A Tokyo, invece, non sono mancate le voci che hanno espresso soddisfazione. Anche tra l’opposizione al governo sono state registrate parole di elogio per l’accordo con Seoul, a conferma dell’esiguità delle iniziative prese dalla parte giapponese per risolvere la contesa.
Anche se non riconosciuto dalle due parti, la risoluzione del conflitto sulle “comfort women” è stato in qualche modo favorito dagli Stati Uniti. Gli attriti tra Seoul e Tokyo sono da tempo motivo di preoccupazione per l’amministrazione Obama, impegnata nel tentativo di serrare i ranghi tra gli alleati americani nel quadro della cosiddetta “svolta asiatica”, ovvero l’insieme delle manovre diplomatico-economico-militari in atto per contrastare l’ascesa della Cina nel continente.

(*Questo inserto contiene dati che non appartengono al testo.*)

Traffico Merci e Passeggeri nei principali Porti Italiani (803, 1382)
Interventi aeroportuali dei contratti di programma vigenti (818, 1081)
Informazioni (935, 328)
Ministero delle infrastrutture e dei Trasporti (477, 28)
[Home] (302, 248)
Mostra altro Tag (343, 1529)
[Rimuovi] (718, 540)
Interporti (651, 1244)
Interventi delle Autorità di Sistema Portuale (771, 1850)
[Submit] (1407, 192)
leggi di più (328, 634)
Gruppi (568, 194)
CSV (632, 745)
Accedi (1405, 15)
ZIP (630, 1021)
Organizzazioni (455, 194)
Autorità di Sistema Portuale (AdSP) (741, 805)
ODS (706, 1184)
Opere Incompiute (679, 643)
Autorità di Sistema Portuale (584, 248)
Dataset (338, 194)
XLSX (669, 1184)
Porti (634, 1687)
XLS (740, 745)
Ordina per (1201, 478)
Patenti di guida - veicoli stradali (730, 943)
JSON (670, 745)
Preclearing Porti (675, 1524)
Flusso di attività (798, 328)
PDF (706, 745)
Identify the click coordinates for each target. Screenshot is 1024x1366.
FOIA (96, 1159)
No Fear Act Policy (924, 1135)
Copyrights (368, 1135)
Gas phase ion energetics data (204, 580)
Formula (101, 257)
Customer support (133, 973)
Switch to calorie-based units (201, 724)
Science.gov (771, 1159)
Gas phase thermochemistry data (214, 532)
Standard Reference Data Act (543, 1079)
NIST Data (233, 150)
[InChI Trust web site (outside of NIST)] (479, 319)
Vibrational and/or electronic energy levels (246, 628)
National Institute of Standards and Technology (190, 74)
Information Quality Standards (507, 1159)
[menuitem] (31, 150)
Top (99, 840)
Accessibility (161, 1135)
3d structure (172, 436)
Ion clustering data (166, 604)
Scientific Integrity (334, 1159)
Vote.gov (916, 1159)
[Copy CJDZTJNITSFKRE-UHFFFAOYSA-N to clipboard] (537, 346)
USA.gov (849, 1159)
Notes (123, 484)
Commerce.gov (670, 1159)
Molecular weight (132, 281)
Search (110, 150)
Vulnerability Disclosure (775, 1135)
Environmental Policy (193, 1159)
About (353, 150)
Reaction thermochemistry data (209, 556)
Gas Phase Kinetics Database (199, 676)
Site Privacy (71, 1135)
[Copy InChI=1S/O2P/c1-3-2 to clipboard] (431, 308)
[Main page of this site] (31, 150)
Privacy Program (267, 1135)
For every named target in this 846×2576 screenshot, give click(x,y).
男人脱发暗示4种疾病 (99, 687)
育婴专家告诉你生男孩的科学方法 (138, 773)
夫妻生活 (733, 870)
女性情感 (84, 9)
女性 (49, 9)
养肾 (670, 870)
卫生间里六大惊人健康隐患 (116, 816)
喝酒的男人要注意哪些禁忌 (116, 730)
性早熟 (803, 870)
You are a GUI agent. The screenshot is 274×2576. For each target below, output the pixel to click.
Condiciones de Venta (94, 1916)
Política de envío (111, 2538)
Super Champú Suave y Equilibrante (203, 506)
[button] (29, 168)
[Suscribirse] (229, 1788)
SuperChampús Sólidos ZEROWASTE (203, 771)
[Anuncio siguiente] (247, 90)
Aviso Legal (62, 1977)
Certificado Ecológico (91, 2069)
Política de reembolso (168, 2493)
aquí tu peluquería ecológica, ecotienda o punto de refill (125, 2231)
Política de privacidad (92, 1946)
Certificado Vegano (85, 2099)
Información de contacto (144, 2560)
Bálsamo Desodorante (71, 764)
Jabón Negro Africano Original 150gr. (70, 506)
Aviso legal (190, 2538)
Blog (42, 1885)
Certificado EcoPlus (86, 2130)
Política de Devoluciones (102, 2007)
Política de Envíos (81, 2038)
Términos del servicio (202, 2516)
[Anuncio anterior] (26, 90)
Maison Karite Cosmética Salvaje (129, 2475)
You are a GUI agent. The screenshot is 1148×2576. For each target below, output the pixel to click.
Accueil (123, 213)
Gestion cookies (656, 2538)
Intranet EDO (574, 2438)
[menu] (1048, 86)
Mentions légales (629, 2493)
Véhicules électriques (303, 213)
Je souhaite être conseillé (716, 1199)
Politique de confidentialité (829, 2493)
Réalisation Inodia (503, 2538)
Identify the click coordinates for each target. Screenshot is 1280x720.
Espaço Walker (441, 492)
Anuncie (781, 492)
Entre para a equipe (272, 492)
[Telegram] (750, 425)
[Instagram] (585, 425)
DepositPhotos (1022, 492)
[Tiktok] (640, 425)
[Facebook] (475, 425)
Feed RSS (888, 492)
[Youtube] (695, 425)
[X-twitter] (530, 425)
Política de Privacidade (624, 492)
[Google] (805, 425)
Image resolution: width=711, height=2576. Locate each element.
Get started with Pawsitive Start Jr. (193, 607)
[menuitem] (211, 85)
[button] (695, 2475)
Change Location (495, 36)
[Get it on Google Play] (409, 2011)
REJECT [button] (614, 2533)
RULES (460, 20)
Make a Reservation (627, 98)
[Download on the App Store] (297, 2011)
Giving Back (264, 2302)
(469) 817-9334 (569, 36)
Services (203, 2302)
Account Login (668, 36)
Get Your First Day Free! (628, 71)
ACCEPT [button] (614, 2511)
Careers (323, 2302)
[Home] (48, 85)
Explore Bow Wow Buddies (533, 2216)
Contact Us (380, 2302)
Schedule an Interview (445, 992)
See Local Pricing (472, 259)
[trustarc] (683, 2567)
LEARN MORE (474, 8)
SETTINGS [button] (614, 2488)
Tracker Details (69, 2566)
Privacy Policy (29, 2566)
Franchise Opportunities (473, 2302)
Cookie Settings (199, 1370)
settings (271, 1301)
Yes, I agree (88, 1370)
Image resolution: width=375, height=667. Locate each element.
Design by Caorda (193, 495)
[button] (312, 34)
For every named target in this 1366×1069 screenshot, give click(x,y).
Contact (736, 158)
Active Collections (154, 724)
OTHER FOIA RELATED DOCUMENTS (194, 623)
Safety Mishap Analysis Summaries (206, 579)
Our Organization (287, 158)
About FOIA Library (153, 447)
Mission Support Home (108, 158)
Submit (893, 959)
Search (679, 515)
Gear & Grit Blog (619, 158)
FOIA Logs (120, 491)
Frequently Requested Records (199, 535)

L’allineamento strategico tra Giappone e Corea del Sud è in questo scenario un requisito fondamentale per gli Stati Uniti, i quali hanno cercato di far riconciliare i due alleati fin dal 2012, quando Washington dovette incassare il mancato accordo di condivisione di informazioni di intelligence in ambito militare tra Tokyo e Seoul a un passo dalla firma.
Da allora si è assistito a numerose provocazioni da entrambe le parti, tra cui nell’agosto del 2012 il viaggio dell’ex presidente sudcoreano, Lee Myung-bak, alle isole contese con il Giappone Dokdo/Takeshima e quella del premier Abe nel dicembre dell’anno successivo al tempio Yasukuni, dedicato a svariati criminali di guerra giapponesi.
Le pressioni americane non sono comunque mai mancate, visto che l’escalation militare progettata da Washington in Asia è stata finora ostacolata almeno in parte dalle frizioni tra i due alleati. Obama stesso, ad esempio, nel corso di una visita a Seoul nel 2014 aveva definito la questione delle “donne di conforto” come una “grave violazione dei diritti umani”, insistendo poi con i leader dei due paesi per fissare un faccia a faccia al più presto.Nelle intenzioni statunitensi, l’intesa dei giorni scorsi dovrebbe spianare la strada a una maggiore integrazione non solo tra Giappone e Sud Corea ma anche tra questi e gli altri paesi allineati strategicamente a Washington in Asia orientale. Non a caso, il magazine on-line The Diplomat, dedicato alle questioni asiatiche e dell’area Pacifico, ha salutato l’accordo prospettando un possibile prossimo ingresso di Seoul nel trattato di libero scambio denominato Partnership Trans-Pacifica (TPP), promosso dagli USA.
Il TPP, di cui fa parte il Giappone, è d’altra parte il meccanismo con cui Washington intende cercare di limitare l’influenza cinese nell’area Asia-Pacifico sul fronte economico.
Nonostante gli sforzi americani, però, l’accordo sulle “comfort women” non esaurisce i motivi di scontro tra i due paesi, all’interno dei quali ha trovato inoltre sempre maggiore spazio in questi anni la destra nazionalista contraria a qualsiasi apertura o dialogo.
Le contese che possono continuare a guastare i rapporti bilaterali, a cominciare da quelle già ricordate attorno alle rivendicazioni territoriali nel Mare del Giappone, sono state e rimangono numerose tra Tokyo e Seoul e, in larga misura, discendono dall’eredità tossica dell’occupazione nipponica della penisola di Corea, terminata soltanto nel 1945.